体の赤みが気になる場合は、ロングパルスヤグレーザーを用いたボディロングパルスヤグを行っています。赤みも黒ずみも気になる場合は、ロングパルスヤグレーザー→Qスイッチヤグレーザーの順で両方あてる「ダブル照射」を行います。ダブル照射は、くすみや黒ずみだけでなく、肌のコラーゲンの産生を促して肌のハリを改善させるため、首や手の甲、乳首など、年齢を感じやすい部位にお勧めです。

トレチノイン・ハイドロキノン療法

高濃度ビタミンCローション・トレチノイン・ハイドロキノンによる黒ずみ治療も行っています。

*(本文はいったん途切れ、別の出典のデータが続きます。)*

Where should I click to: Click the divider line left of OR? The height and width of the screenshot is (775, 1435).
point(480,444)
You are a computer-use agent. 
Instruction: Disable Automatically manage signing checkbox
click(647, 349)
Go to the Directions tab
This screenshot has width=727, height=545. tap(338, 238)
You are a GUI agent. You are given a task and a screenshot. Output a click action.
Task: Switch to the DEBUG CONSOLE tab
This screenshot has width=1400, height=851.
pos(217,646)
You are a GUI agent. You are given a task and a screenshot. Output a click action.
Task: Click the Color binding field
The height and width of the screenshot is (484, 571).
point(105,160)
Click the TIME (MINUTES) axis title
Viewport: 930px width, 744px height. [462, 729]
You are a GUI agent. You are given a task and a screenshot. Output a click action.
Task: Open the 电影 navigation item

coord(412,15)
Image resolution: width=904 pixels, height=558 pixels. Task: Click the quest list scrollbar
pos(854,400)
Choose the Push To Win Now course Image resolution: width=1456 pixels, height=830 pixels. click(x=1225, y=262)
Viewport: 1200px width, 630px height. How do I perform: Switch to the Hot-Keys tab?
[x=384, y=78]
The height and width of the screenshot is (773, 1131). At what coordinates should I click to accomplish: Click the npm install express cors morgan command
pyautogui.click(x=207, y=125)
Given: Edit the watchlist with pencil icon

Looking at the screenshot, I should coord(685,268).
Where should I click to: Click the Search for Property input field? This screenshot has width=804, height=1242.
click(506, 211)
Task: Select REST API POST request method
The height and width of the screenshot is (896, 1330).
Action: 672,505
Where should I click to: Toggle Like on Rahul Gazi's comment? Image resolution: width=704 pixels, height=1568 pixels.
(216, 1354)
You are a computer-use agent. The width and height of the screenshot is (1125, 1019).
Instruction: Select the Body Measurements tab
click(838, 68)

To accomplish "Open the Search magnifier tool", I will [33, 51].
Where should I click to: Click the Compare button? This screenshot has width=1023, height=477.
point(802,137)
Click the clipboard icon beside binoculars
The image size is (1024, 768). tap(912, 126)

まず、高濃度ビタミンCローションで肌全体のメラニン生成を抑えます。次にトレチノインを使用して、メラニン色素を排出し、ハイドロキノンでメラニン色素を作り出す「メラノサイト」の働きを抑えて漂白していきます。

トレチノインは使い始めに赤みが出たり、皮膚がポロポロと剥がれるため、広範囲に外用すると気になる方もいるかもしれません。トレチノインを併用した方が効果は高いのですが、赤みが気になる方はトレチノインを使わず、ハイドロキノンの外用と他の治療を組み合わせて行う場合もあります(ただし効果は落ちます)。

トレチノイン・ハイドロキノン療法について詳しくは、調剤化粧品のトレチノイン・ハイドロキノン療法をご参照ください。

ボディトーニングの料金・値段

2017年までは下記の料金となります。2018年以降は料金の見直し・改訂をしますのでご了承ください。

項目 料金(税抜)
初診料 2,900円
再診料(必要時) 980円

ボディトーニング

(黒ずみ・くすみ)

体1部位 8,800円

ボディロングパルスヤグ

(赤み・美肌)

体1部位 8,800円

ダブル照射

ボディトーニング+ボディロングパルスヤグ

体1部位 17,600円

トレチノイン0.5% 5g 1,980円
トレチノイン0.1%  5g 2,480円
医療用ハイドロキノン4% 5g 2,180円
トラネキサム酸500mg 90錠 2,400円
ビタミンC(シナール) 90錠 1,200円

体1部位の範囲は両わき、おしり、両乳首など、照射範囲が決まっています。照射範囲について詳しくは、医師、または、スタッフへご相談ください。

トラネキサム酸・ビタミンCの保険処方はできません(混合診療ができないため)。トラネキサム酸・シナールの処方には診察料はかかりません(初診時のみ必要)。

ボディトーニングのよくある質問

ボディトーニング治療を受けられない場合はありますか?
治療部位に毛が生えている方は治療できませんので、施術前日、または、当日に剃毛してきてください。トレチノイン軟膏を治療部分に使用している方は、治療中止後1ヶ月間以上、イソトレチノイン(アキュテイン)の内服をしている方は、治療中止後3ヶ月間以上の間隔を空ける必要があります。また、日焼け後の肌にはレーザーは当てられませんので、強い日焼けをした後は、1ヶ月間以上空けてからでないと治療はできません。
他院でピーリングを行っている方は、ピーリングから2週間以上間隔を空けてください。
ダウンタイムはありますか?
ボディトーニング・ボディロングパルスとも、ダウンタイムはほとんどありません。術後に多少赤くなることがありますが、数十分で消失します。
痛みは強いですか?麻酔は必要ですか?
トーニングレーザーは、軽く輪ゴムで弾かれるような痛みがあります。麻酔が必要な痛みはまず起こりません。ロングパルスヤグレーザーは、熱を発するため、熱く感じると思いますが、あまり熱すぎるようであれば休みながら行います。施術中に看護師が声をかけながら行いますので、熱すぎるようであれば遠慮なくお申し出ください。
施術後に注意することはありますか?
黒ずみは非常に再発しやすく、物理的刺激でまた黒ずみが戻ってしまいますので、患部を触らない、こすらない、紫外線を当てないことを心掛けてください。また、トラネキサム酸やビタミンCを飲み続けたり、ハイドロキノンや高濃度VCローションを外用することも大切です。